## [Supplied passage]
=== Begin Enclosure ===
This is a reference for the situation:
https://www.tomshardware.com/news/intel-nukes-alder-lake-avx-512-now-fuses-it-off-in-silicon
Basically some Alder’s had the instruction available. I would like to check if my comp has the possibility. It is not in the bootloader. Maybe there is a way in KeyTool or another way? I don’t know if I would need to set affinity or if the CFS has a way to detect software running with the instruction and keep it running on P cores.
I’m mainly looking to try to enable this for the largest LLMs I am running. llama.cpp is looking for this instruction and subset already.
Speculatively, I think it has more to do with CPU schedulers in kernels. Junk like windows is super inflexible when it comes to the kernel. Like Windows 11 had to be made just because of the Intel asymmetric cores. Changing the scheduler in W10 just wasn’t viable. Likely having Alder different makes issues because Microsoft is so inflexible with their tiny OS.
I don’t know how Linux is handling the scheduler for intel exactly. I’ve watched most of the Linux Plumbers conference about the changes to the scheduler from 2021, but I don’t recall details about this.
People saying all it takes is disabling the efficiency cores hints that it is a scheduler issue though. I remember someone mentioning that the way cores get spun up and the time it takes to get to full speed is complicated and that management overhead was required, so I’m not sure if the scheduler is the only factor, but I think it is likely the primary.
I’m hoping someone comes along that can identify the mechanism that detects the available instructions and how this can be tested or altered in practice.
What does the avx512 instruction set have to do with scheduling?
It isn’t a direct line to connect, sorry if I am bad at explaining it. The P and E cores mix are the issue. The P cores are Xeon designs that (may) have the extra instructions. The E cores do not. If simply turning off the E cores has made the P cores show up with AVX512 on some systems, I imagine it may have to do with the scheduler. I could be wrong.
The CPU scheduler will require some kind of management function that could bind the process to a core with the extra AVX instructions without manual intervention. This would need to override availability, kernel threads, and things like power efficiency or spin up optimisation. I haven’t taken a super deep dive into how the scheduler is working on a 12th gen. I can say it appears to pin processes more, but I still see a regular rotation of most running processes across cores when they have no affinity or isolation settings, like when I am running a large LLM.
=== End Enclosure ===
## [Task]
Can you reproduce the Alder Lake AVX-512 thread starting with "I don’t know how" and going on through "likely the primary.", swapping "efficiency cores" for "E cores"? The data after this point is separate material, unrelated to the Alder Lake AVX-512 thread.

## [Given information]
=== Begin Enclosure ===
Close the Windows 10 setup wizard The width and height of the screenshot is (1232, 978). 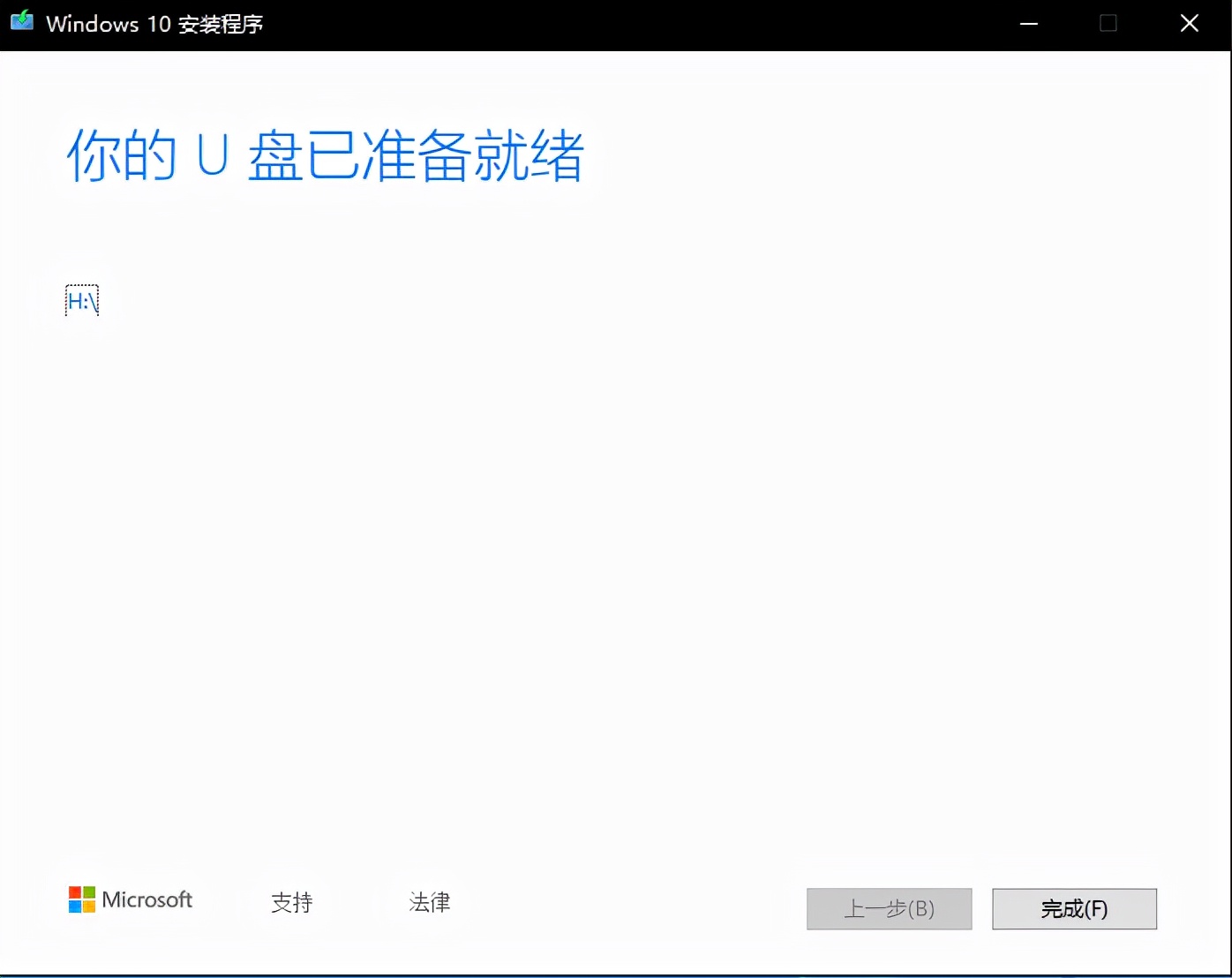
=== End Enclosure ===
## [Solution below]
I don’t know how Linux is handling the scheduler for intel exactly. I’ve watched most of the Linux Plumbers conference about the changes to the scheduler from 2021, but I don’t recall details about this.
People saying all it takes is disabling the E cores hints that it is a scheduler issue though. I remember someone mentioning that the way cores get spun up and the time it takes to get to full speed is complicated and that management overhead was required, so I’m not sure if the scheduler is the only factor, but I think it is likely the primary.